_DATASET ENTRIES_:
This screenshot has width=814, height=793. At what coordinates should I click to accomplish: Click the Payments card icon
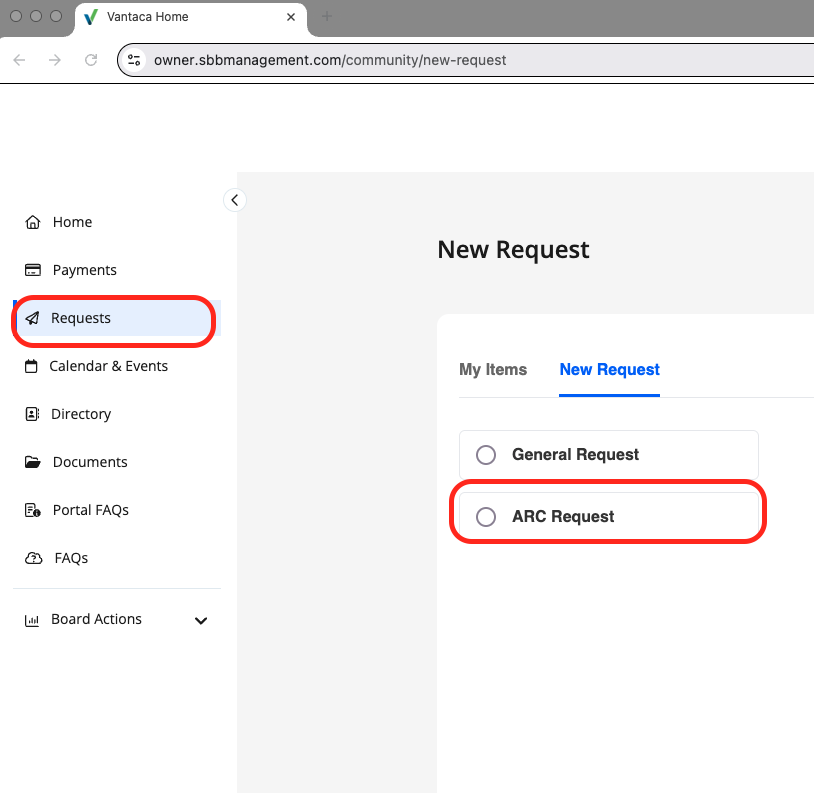(33, 270)
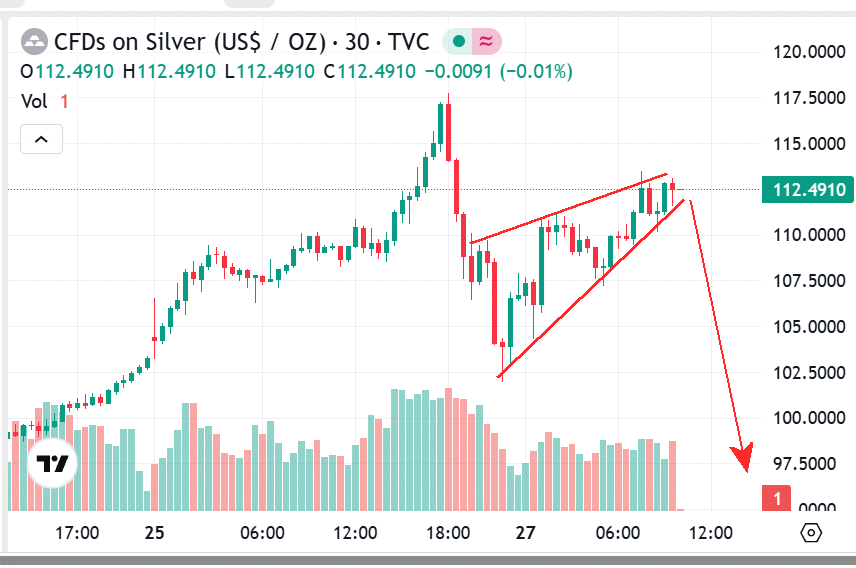Click the Silver symbol logo icon
The width and height of the screenshot is (856, 568).
(35, 42)
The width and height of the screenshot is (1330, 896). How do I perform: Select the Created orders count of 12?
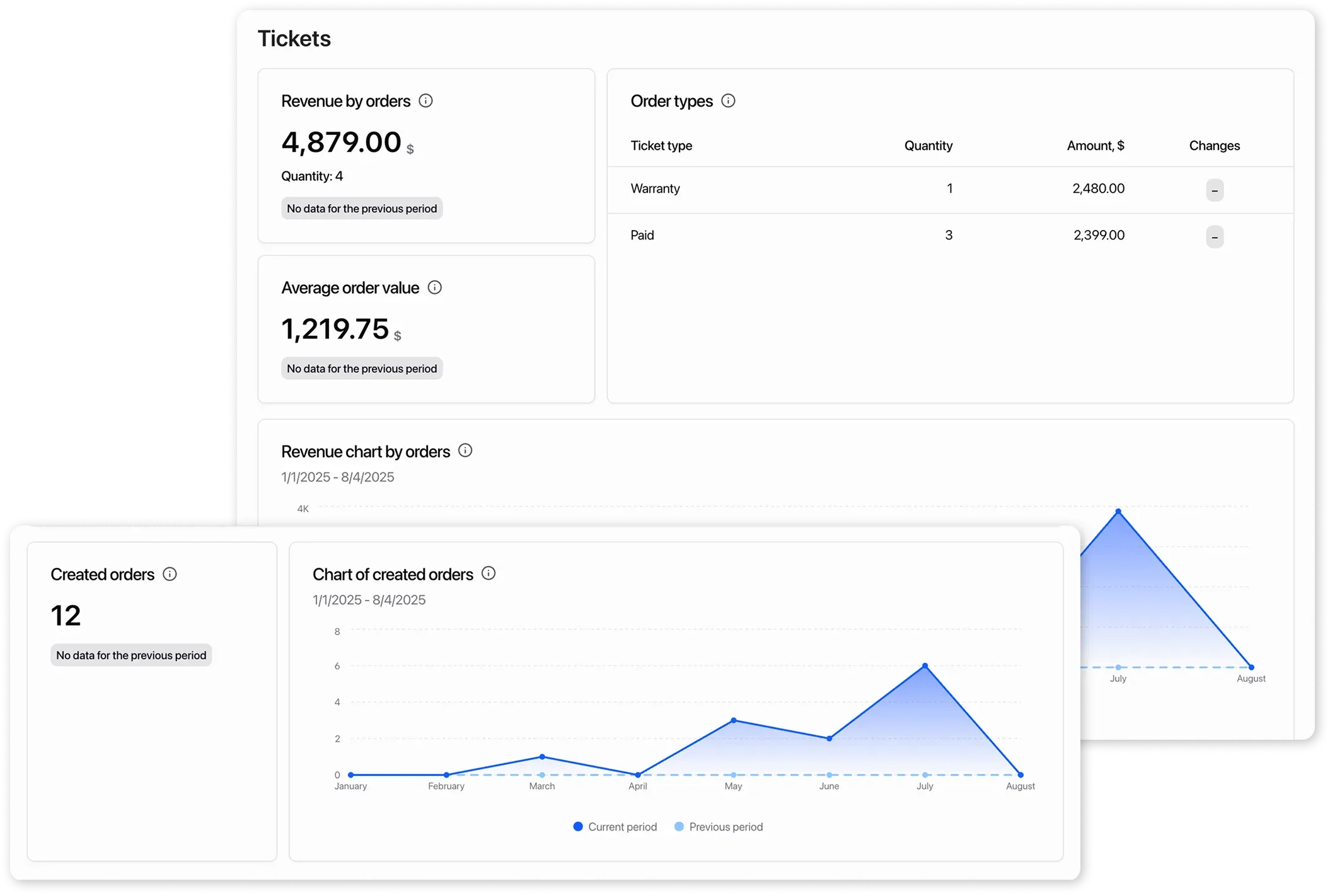click(x=64, y=614)
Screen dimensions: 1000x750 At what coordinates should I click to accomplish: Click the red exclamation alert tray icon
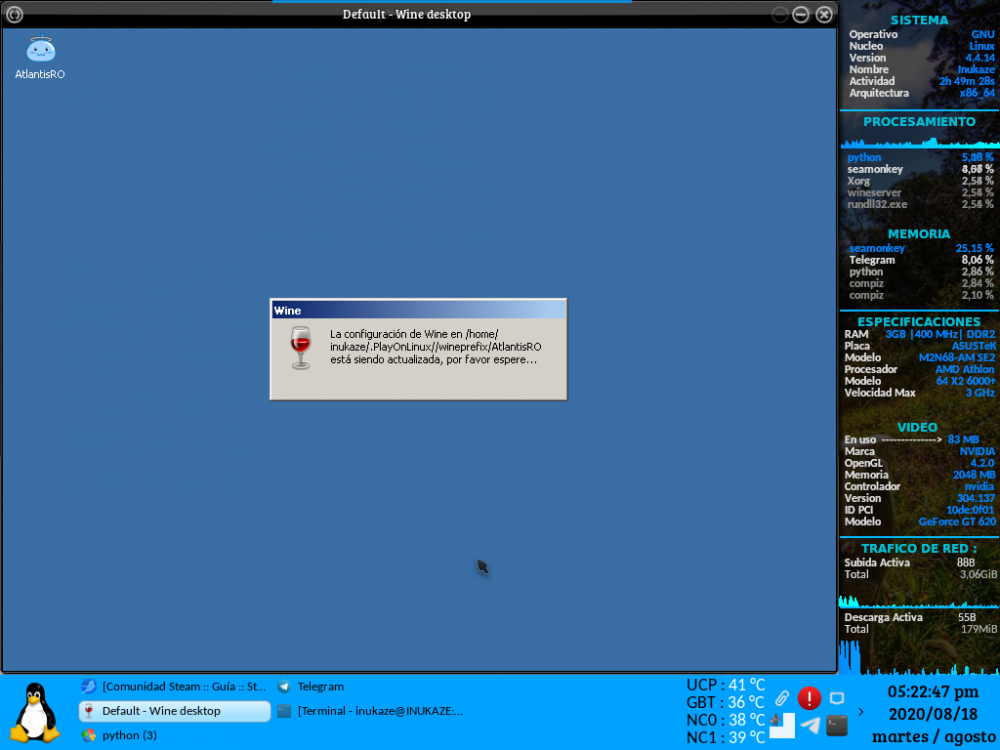pos(809,698)
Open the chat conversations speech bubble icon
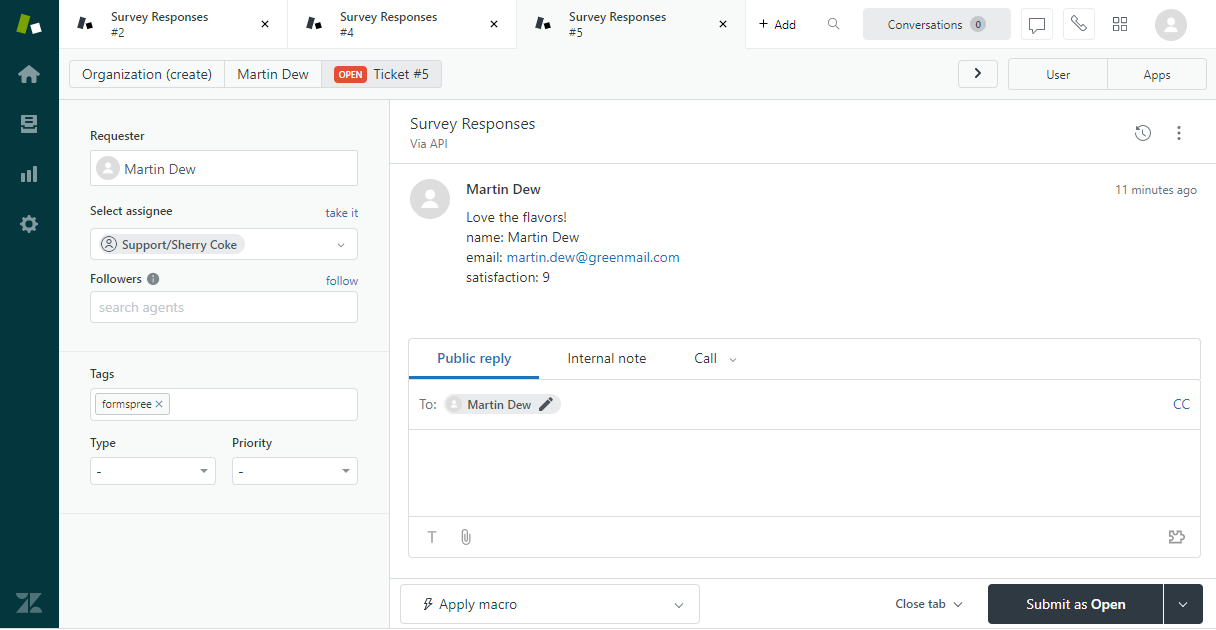The height and width of the screenshot is (630, 1216). click(x=1036, y=24)
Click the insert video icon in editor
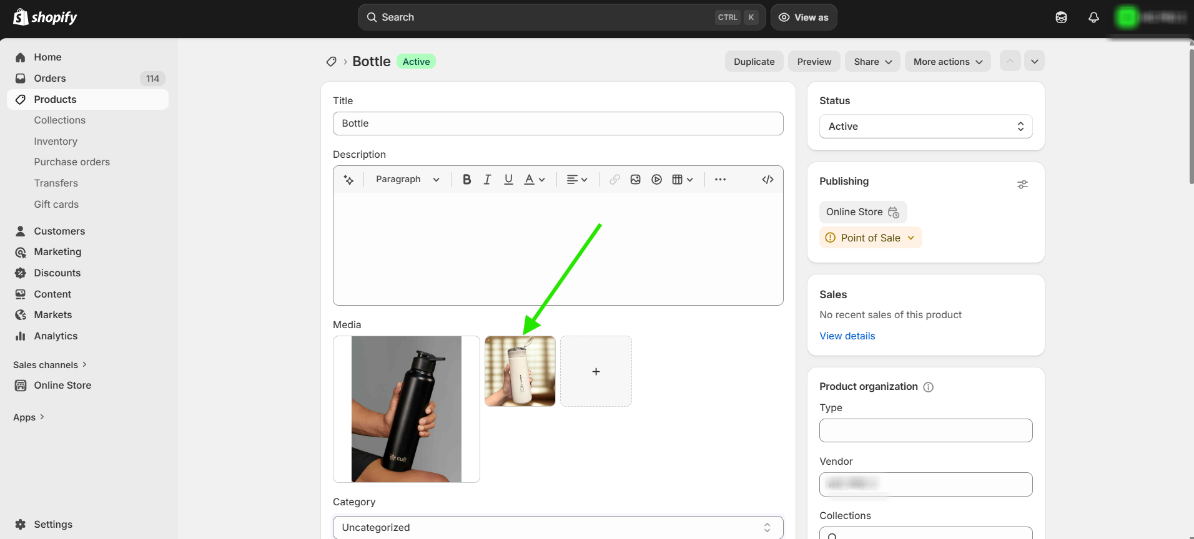 point(657,180)
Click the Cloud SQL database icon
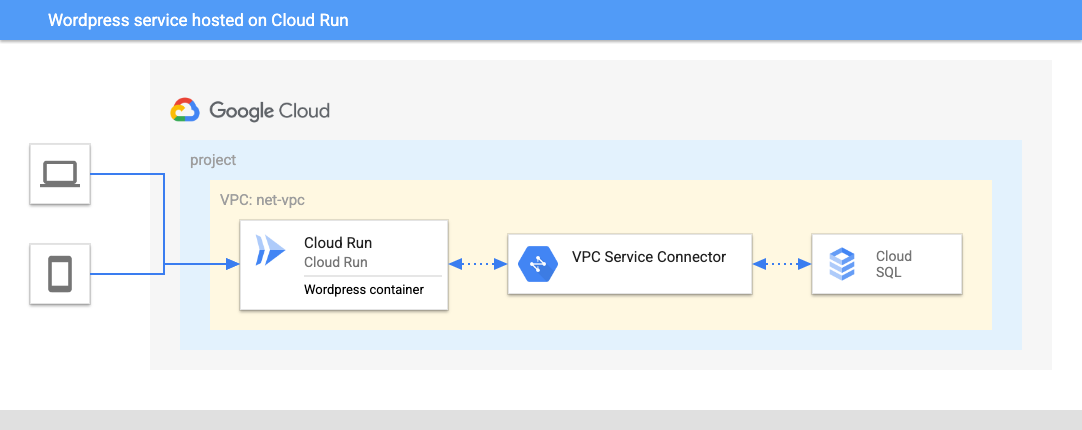This screenshot has width=1082, height=430. pyautogui.click(x=842, y=264)
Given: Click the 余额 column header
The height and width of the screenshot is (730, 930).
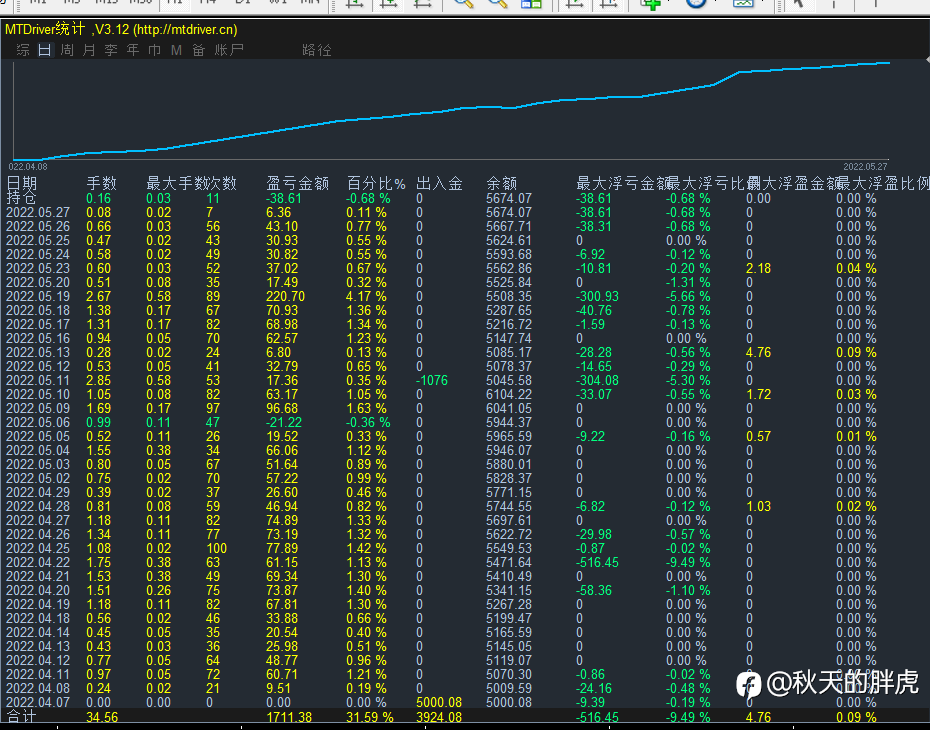Looking at the screenshot, I should (x=502, y=183).
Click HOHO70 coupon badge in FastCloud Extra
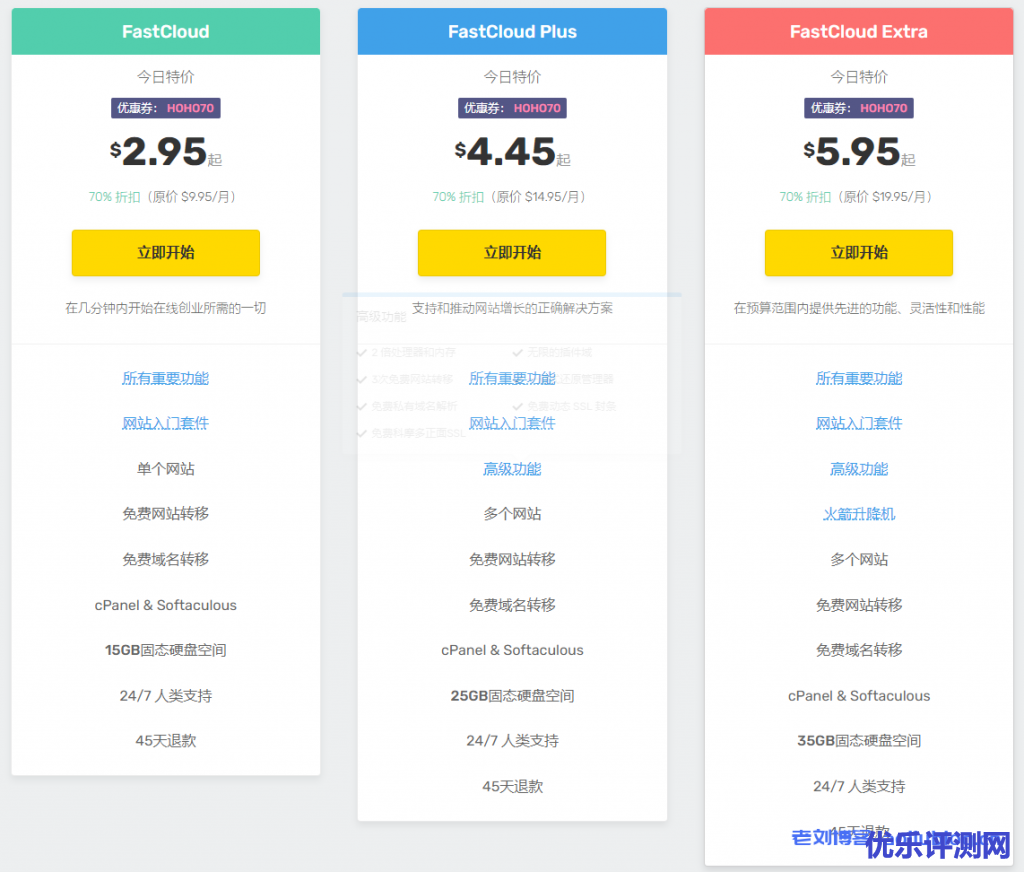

_TASK OBJECTIVE_:
Return each line of the records above that contains the string "coordinates". Uppercase and lowercase letters count as different.

_EXERCISE RESULT_:
This screenshot has width=814, height=793. At what coordinates should I click to accomplish: Click the Payments card icon
Screen dimensions: 1000x750 At what coordinates should I click to accomplish: Click the red exclamation alert tray icon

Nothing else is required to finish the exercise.